No matter how well this date goes, I will never see him again.
He’s funny and good looking - we definitely have chemistry - but as soon as I leave the bar tonight, I’ll block him on all messaging apps, delete his number and unmatch him from the dating app that we met on. I don’t want to dwell too much on a possible future, as it seems unnecessarily deceptive to pretend that we’ll have one.
See, I’m in a relationship - but not with the man I’m on a date with. Even though I’ve been in a relationship for six years - with a man I see myself having a future with - every so often, I go on dates with strangers I meet online.

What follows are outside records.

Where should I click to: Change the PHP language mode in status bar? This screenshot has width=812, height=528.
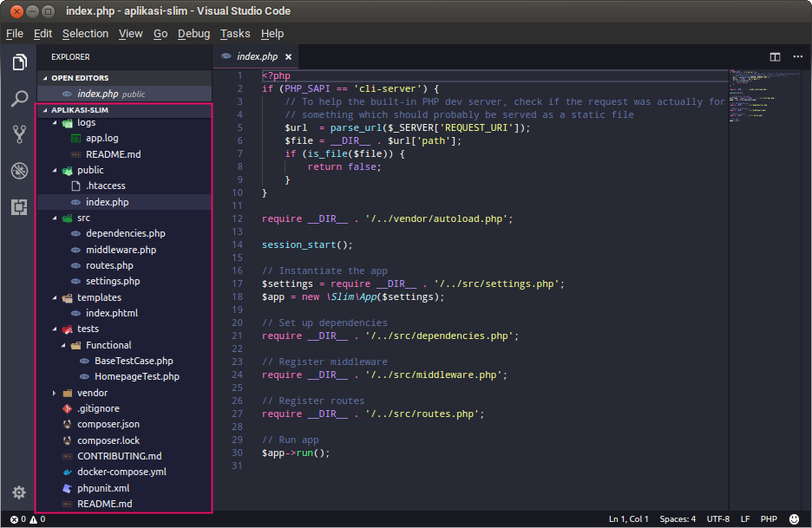(x=769, y=519)
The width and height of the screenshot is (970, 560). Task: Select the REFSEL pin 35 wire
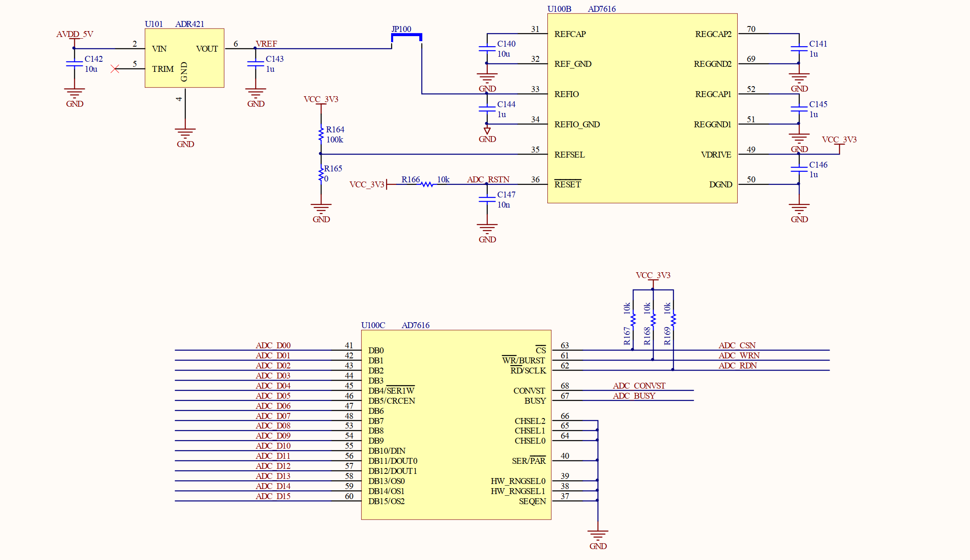click(434, 154)
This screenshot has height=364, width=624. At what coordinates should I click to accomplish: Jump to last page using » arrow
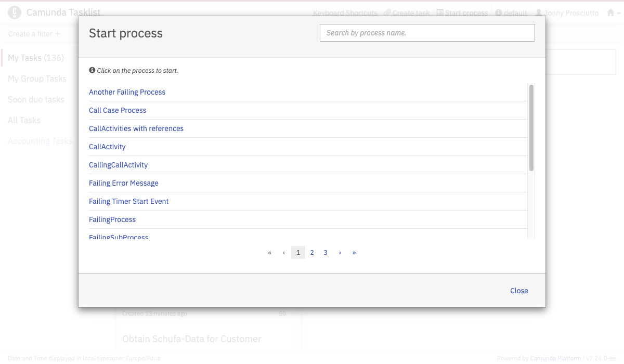354,253
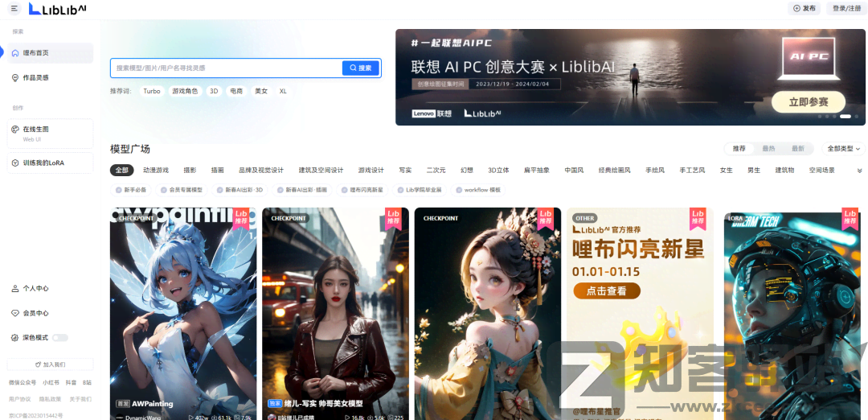The width and height of the screenshot is (868, 420).
Task: Open 哩布首页 home in sidebar
Action: (x=50, y=53)
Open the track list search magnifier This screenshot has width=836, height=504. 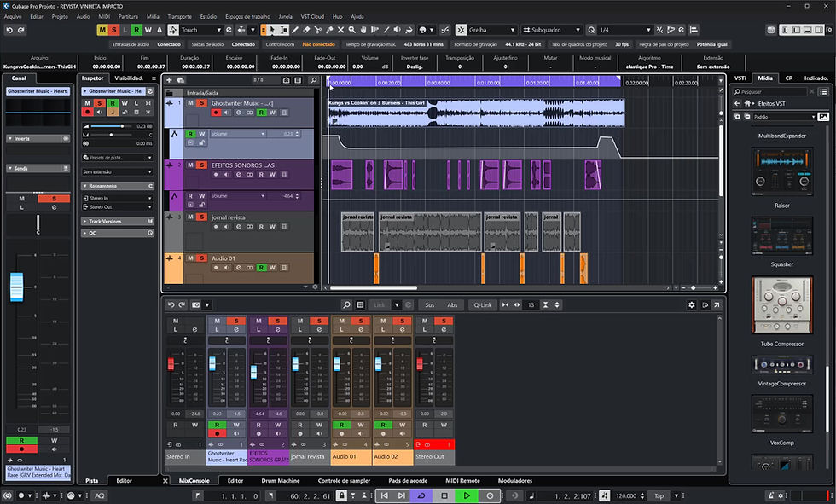pyautogui.click(x=314, y=81)
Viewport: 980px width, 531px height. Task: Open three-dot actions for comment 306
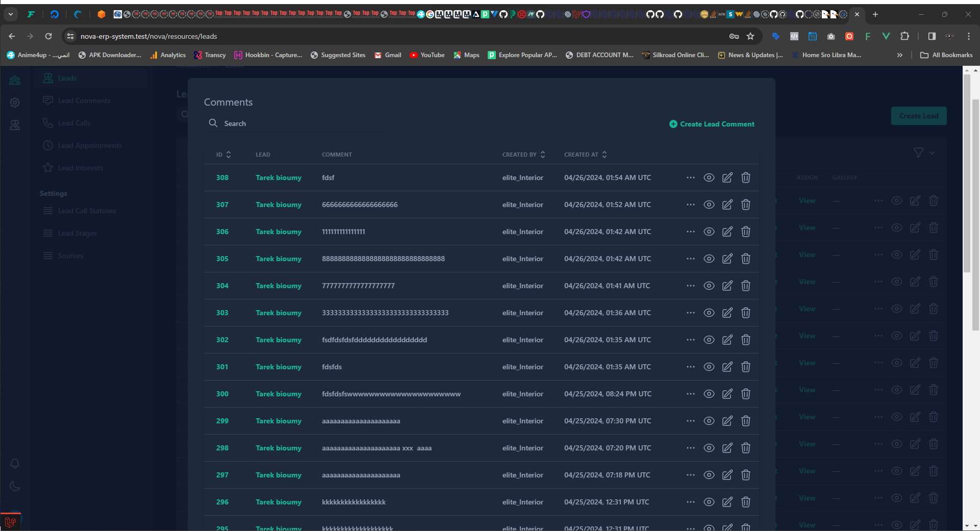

I’m definitely not the only one doing this: according to one recent, wide-ranging study by researchers in the Netherlands and USA, between 18% and 25% of the users swiping on one of the world’s most popular dating apps are actually in a committed relationship - a figure that jumps to 42% in the USA. We’re living in a period where our ideas of what counts as ‘commitment’ are changing.
It started two years ago, when I was 26 and went through a really destabilising period in my life. I lost my job as a graphic designer, and found out that my boyfriend - despite being kind and wonderful in so many ways - was cheating on me.
The night he confessed, I remember all the air rushing out of my lungs. For a few minutes I couldn’t move or speak, I just stared at him. In so many ways, we had been perfect for each other. We came from similar backgrounds, we had similar goals and ambitions. Almost as soon as we got together (we met at a party, through mutual friends) there had been no question - we were in love. This wasn’t just ‘a’ relationship, it was ‘the’ relationship. We moved in together eight months after meeting.
But four years later, here he was, saying he was sorry. He’d had a three week ‘fling’ with a woman from his office. I felt sick, but made him tell me every detail: all the times it had happened, how he’d hid it from me. He cried and told me over and over again that he was sorry and that he wanted to make it work with me. And I believed him.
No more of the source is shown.